• _TEXTO EXTRAÍDO_:
Pocas veces me ha inundado la vergüenza de manera más plena. Tanto que dejé incluso mi afición futbolera casi hasta hoy. Todo se debió a Almudena y jamás lo había contado.

Esta bellísima profesora se había instalado en mi pequeña ciudad en un rascacielos (!) construido en medio de una vieja basílica y de la enológica, de elegante sillería riojalteña. Tenía novio, pero a la manera francesa de moda, esto es, como Sartre y Beauvoir: camaradería y vidas separadas.

No obstante, ayudaba mucho que él viviera por Despeñaperros y ella en la antigua provincia de Logroño, que a los más avisados les sonaba por el Paternina y el Rioja, pero ninguno sabía a ciencia cierta donde caía.

Hoy, la ignorancia general sigue intacta, pero por el parto de las autonomías y la señora del Tiempo su ubicación es mucho más visible y practicable por la exuberante red de autovías y autopistas de “los años fáciles” subsiguientes.

Quiso la diosa fortuna que como repartidor de carnés del cine- club recién creado me tocara buscar modernos socios en ese inmenso edificio y llamara a su puerta. Aceptó mi cinéfila invitación y me hizo pasar. Ese día no hice más carnés para el nuevo año. Almudena me tenía reservadas varias sorpresas.

Quería que leyera algunos de los libros que acababa de comprar en la capital en las vacaciones navideñas, pero no se atrevía a dejar que me los llevara. Había notado que el ambiente pueblerino donde vivía era asfixiante y que los cambios se hacían esperar allí precisamente donde nunca parecía que hubiera pasado nada.

A partir de esa tarde sin faltar jamás a la cita llamaba a su timbre. Facilitaba la discreción de nuestros encuentros esa monstruosidad de torre con plantas más largas que muchas de sus calles.

La escena era siempre la misma. Me esperaba apurando El País, tomábamos un té. Empecé a llevarle muchas cajitas metálicas que una de mis hermanas traía de Bilbao. Y aunque yo aún no bebía mis padres me regalaban para ella botellas de vino en la creencia de que mis visitas no eran con ella, sino con la ciencia que jamás había tenido cuerpo de ninfa.

 

Crianzas de Rioja Alta, Bilbaínas, Muga, Martínez Lacuesta, López de Heredia…una peculiar variante de la escuela y despensa de Costa como intercambio.

Almudena que nunca antes bebió vino se aficionó más de la cuenta. Me decía que aparte de estar muy rico, tenía frío “ y me calienta”.

Entonces no podía comprender ninguno de sus posibles sentidos. Empezaban a darse bastantes circunstancias que ahora entiendo porque ayudaron a crear esas maravillosas estampas hogareñas, repetidas una y otra tarde sin interrupción.
 

ALMUDENA POR SAN VALENTÍN (II)

Durante semanas y semanas, estuve todos las tardes en su casa, trastocada en una peculiar variante de la escuela y despensa (bodega) de Costa como intercambio.

Filas del conjunto de datos
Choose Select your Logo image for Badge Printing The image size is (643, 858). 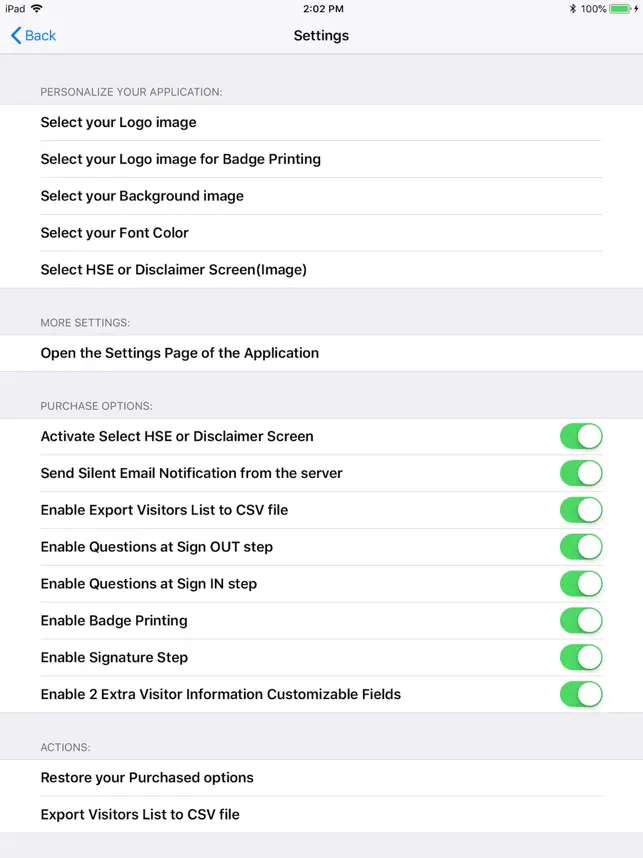tap(321, 159)
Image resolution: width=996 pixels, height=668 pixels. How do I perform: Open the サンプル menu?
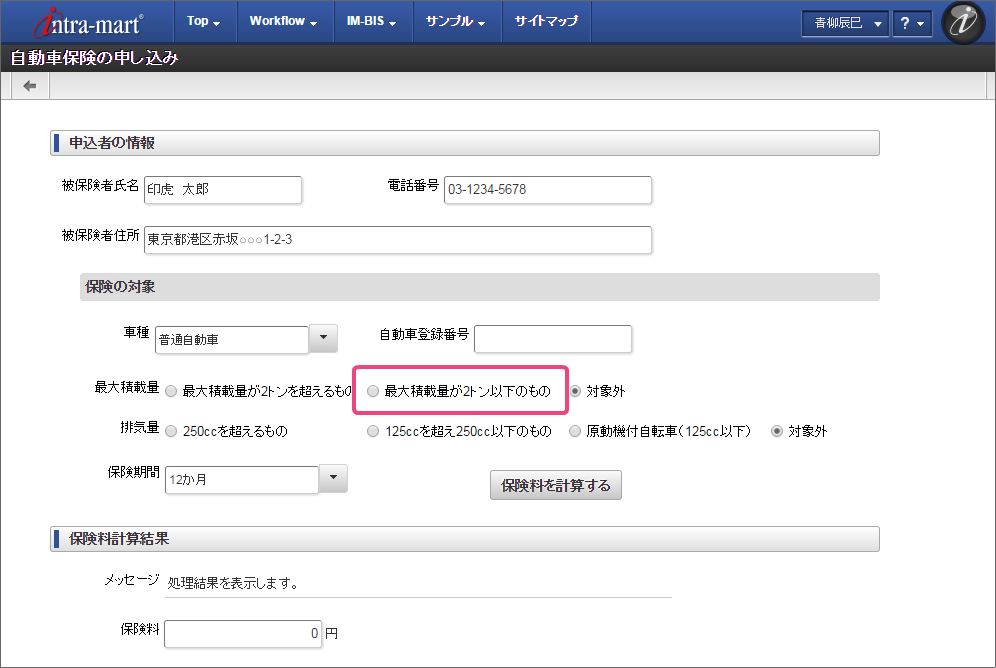(456, 21)
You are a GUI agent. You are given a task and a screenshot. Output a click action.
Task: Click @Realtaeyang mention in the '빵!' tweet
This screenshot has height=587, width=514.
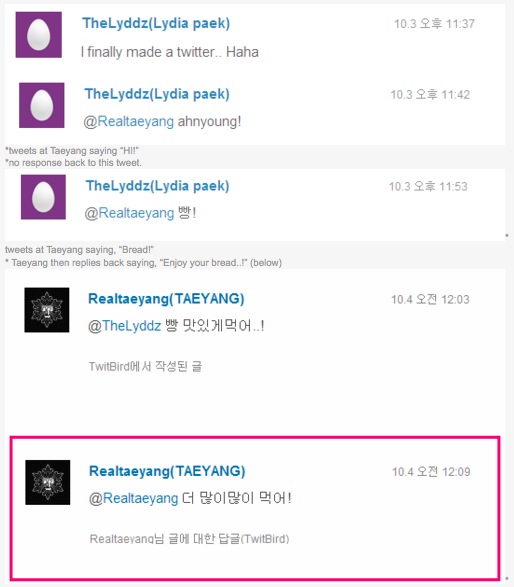click(129, 213)
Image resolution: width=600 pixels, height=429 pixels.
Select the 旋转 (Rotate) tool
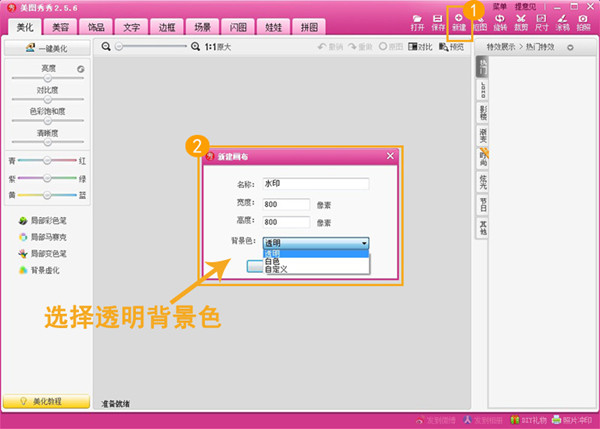coord(501,23)
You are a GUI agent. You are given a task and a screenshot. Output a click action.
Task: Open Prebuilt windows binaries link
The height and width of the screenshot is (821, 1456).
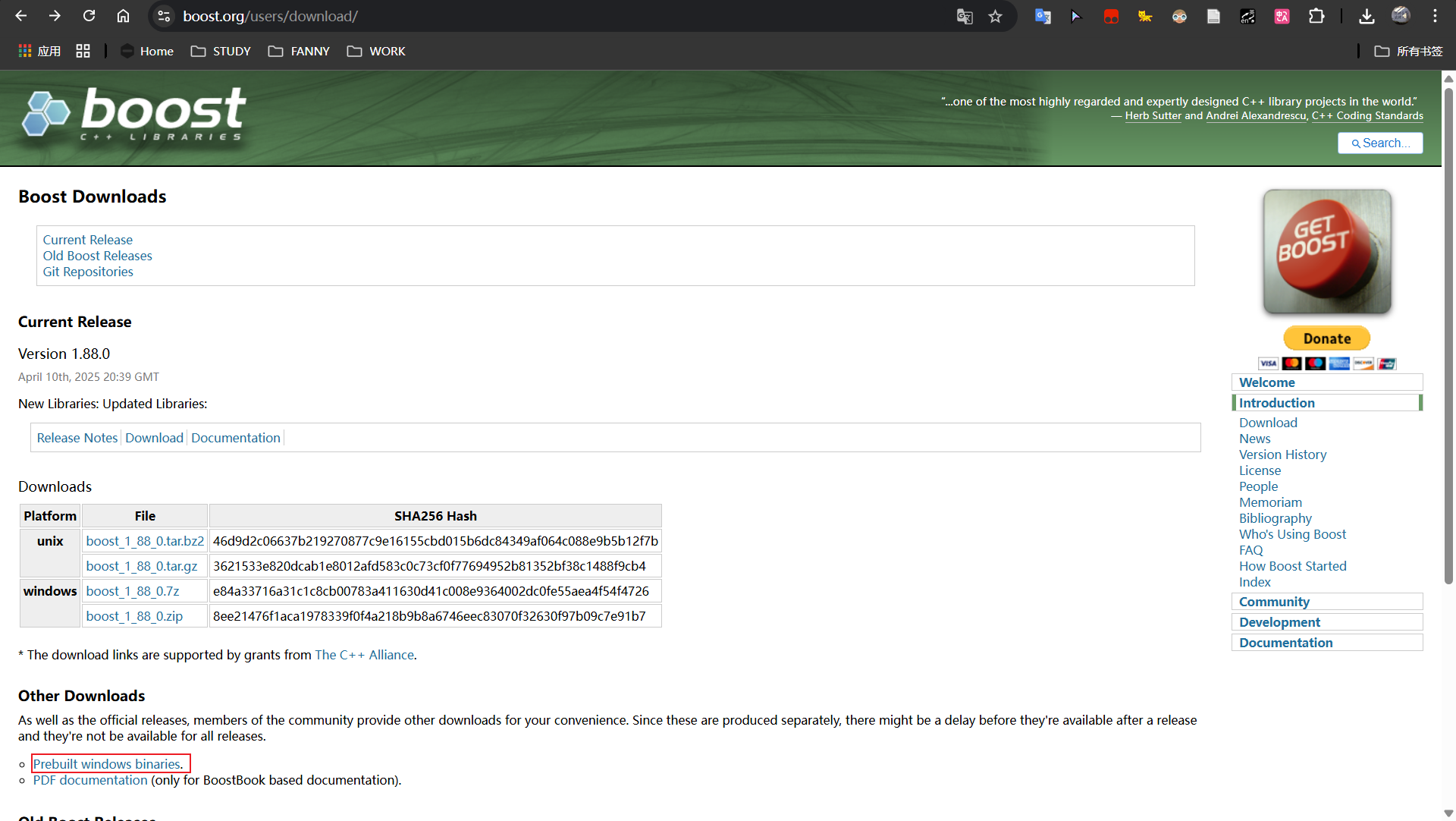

• _RETOS_:
1. Responde según el relato sobre Almudena:
(a) ¿Por qué zona vivía el novio de Almudena?
(b) ¿Qué periódico leía Almudena mientras esperaba las visitas?
(c) ¿De qué ciudad traía una de las hermanas de quien narra las cajitas metálicas?
2. Repite literalmente el pasaje del relato sobre Almudena que empieza con "Quiso la diosa" y continúa hasta "hubiera pasado nada.".

• _RESPUESTAS COMPLETAS_:
1.
(a) Por Despeñaperros.
(b) El País.
(c) De Bilbao.

2.
Quiso la diosa fortuna que como repartidor de carnés del cine- club recién creado me tocara buscar modernos socios en ese inmenso edificio y llamara a su puerta. Aceptó mi cinéfila invitación y me hizo pasar. Ese día no hice más carnés para el nuevo año. Almudena me tenía reservadas varias sorpresas.

Quería que leyera algunos de los libros que acababa de comprar en la capital en las vacaciones navideñas, pero no se atrevía a dejar que me los llevara. Había notado que el ambiente pueblerino donde vivía era asfixiante y que los cambios se hacían esperar allí precisamente donde nunca parecía que hubiera pasado nada.